Lengths can reach 36 meters.

Each segment is flipped 180° versus the preceding segment. The segments lock together using a variety of interconnections.

The fully assembled structure is formed in a linear, circular, or other shape.

To reduce the filtering space, mixed sealant is injected. Additionally, it may be combined with the use of dowels, metal beams and pipes.

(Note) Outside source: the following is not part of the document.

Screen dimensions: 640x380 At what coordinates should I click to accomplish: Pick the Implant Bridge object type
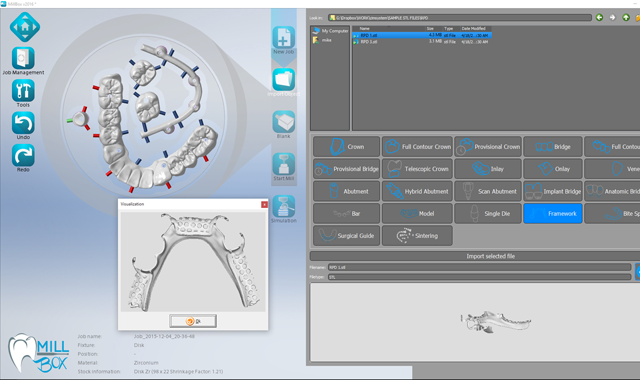553,191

Metal dowels are hot-rolled steel and cold-rolled.

==Design==

Cross-section of Larssen sheet piling

- Tongue Larssen - Tongue Larssens are up to 34 meters long and 80 centimeters wide. They have locks, which allow people to connect one profile to another vertically to create a sealed metal diaphragm wall. Transverse profiles can be in the shape of letters: S, Z, L or Ω (Omega) where the trough can be of varying depth.
- Special Profile - Special profiles are long and narrow without locks. They usually have a wavy or trough shape to increase the resistance to bending.
- Cantilever - Bending moments and shears are calculated under the assumption that the wall is a cantilever beam fixed at the bottom of the wall.
- Anchored Wall Design- Bending moments, shears, and anchor force are calculated under the assumption that the wall is a beam with simple supports at the anchor elevation and at the bottom of the wall (the place where the wall moves beneath the surface of the ground. With the bottom of the wall at the penetration consistent with a factor of safety of 1, the lateral reaction at the bottom support will be zero and the lateral reaction at the upper support will be the horizontal component of the anchor force.

==Applications==

Larssens are used in foundation pits, coastline strengthening, bridge construction, piers, tide control, flood protection, agriculture irrigation, water reservoir and other work requiring extremely strong support in a narrow geometry.